EMcD: You've assembled a huge array of photos spanning a 90 year period in American history. What themes does the exhibition explore?
RJ:The exhibition explores the creativity of the snapshooter and how cultural influences impacted the ways in which the photographer interacted with the times as well as with friends and family. The personal, intimate nature of the snapshot and the often voyeuristic impulses of the snapshooter are highlighted through the portrayal of sleeping photos throughout the time period. The issue of remembrance, narrative, and rituals within the snapshot genre are shown via the presentation, through the decades, of birthday cakes.

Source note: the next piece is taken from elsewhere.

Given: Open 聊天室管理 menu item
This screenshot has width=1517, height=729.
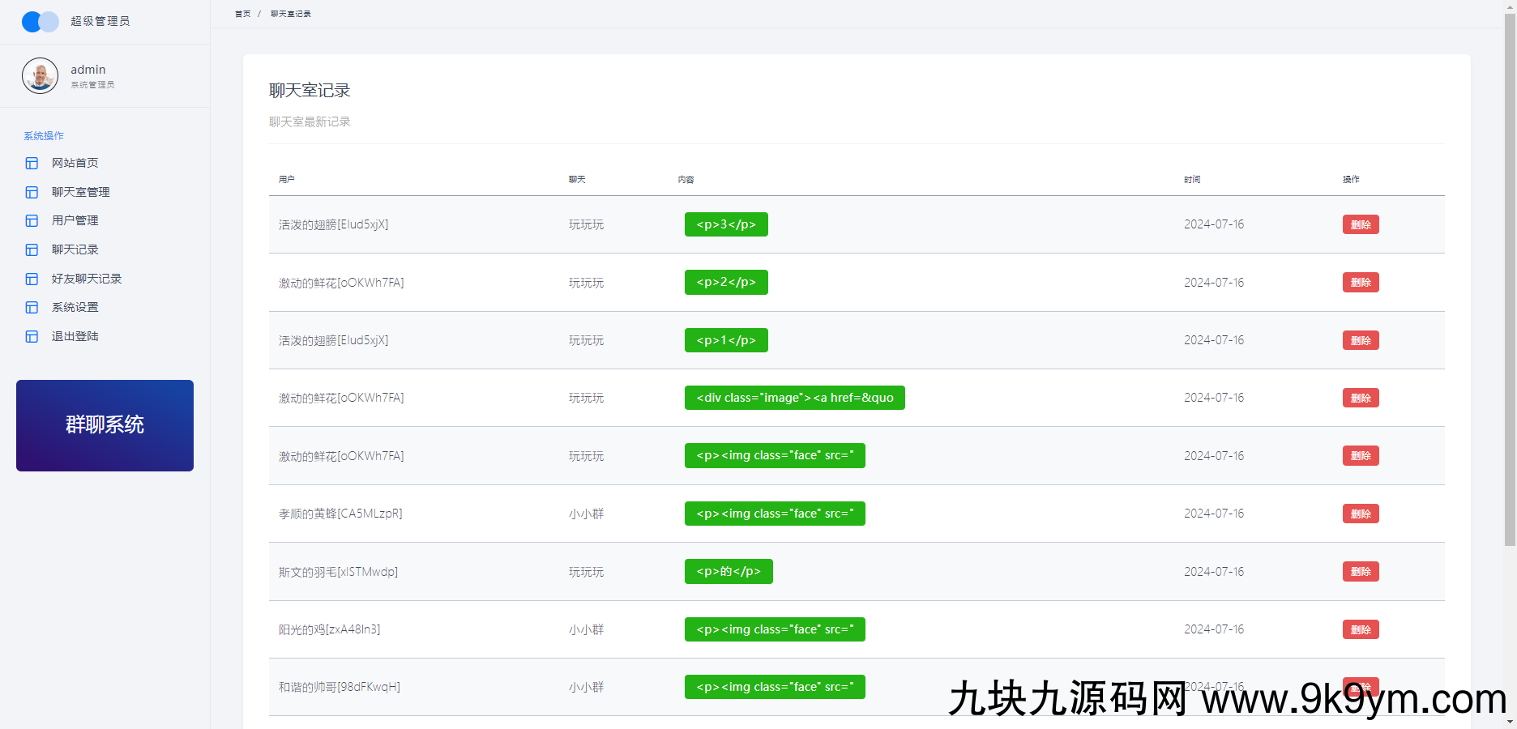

EMcD: What impact did the introduction of easily accessible photography have on life in America during the period examined?
RJ: It provided the general population an affordable means to create a narrative of their life. Their ability to record the world around them and to interact, via taking a picture, in the historical and familial events by which they were surrounded allowed for the preservation of a slice of American life which we now can experience and attempt to understand from a sociological and aesthetic vantage point.
EMcD: Since 1978 technology has improved dramatically and the way we now view images has totally changed. Does the fact that we now view many of our photos via computers and not captured as actual physical prints ruin the concept of the snapshot?
RJ: Technology has not necessarily improved in relation to the creation of the snapshot, but rather has changed, and via such change has impacted our way of thinking about the taking and making of a snapshot. Once the price decreases and the ease of taking and editing a snapshot increases, photos which don’t fit within the accepted canon of what a “good” snapshot should be are often eliminated (in that sense one could say something has been “ruined”). Thus the manner in which we interact with our snapshots, our memory, has changed. Snapshots are not viewed anymore as private documents, but rather are viewed as something to exhibit in the public sphere via websites such as Flickr.
As part of the exhibition, the documentary “Other People’s Pictures” will screen on November the 21st and 23rd at 1.00pm in the Gallery. The 53 minute piece tracks nine collectors as they hunt for images of people they do not know. Co-producer of the documentary Lorca Shepperd was a previous guest on TSOYA.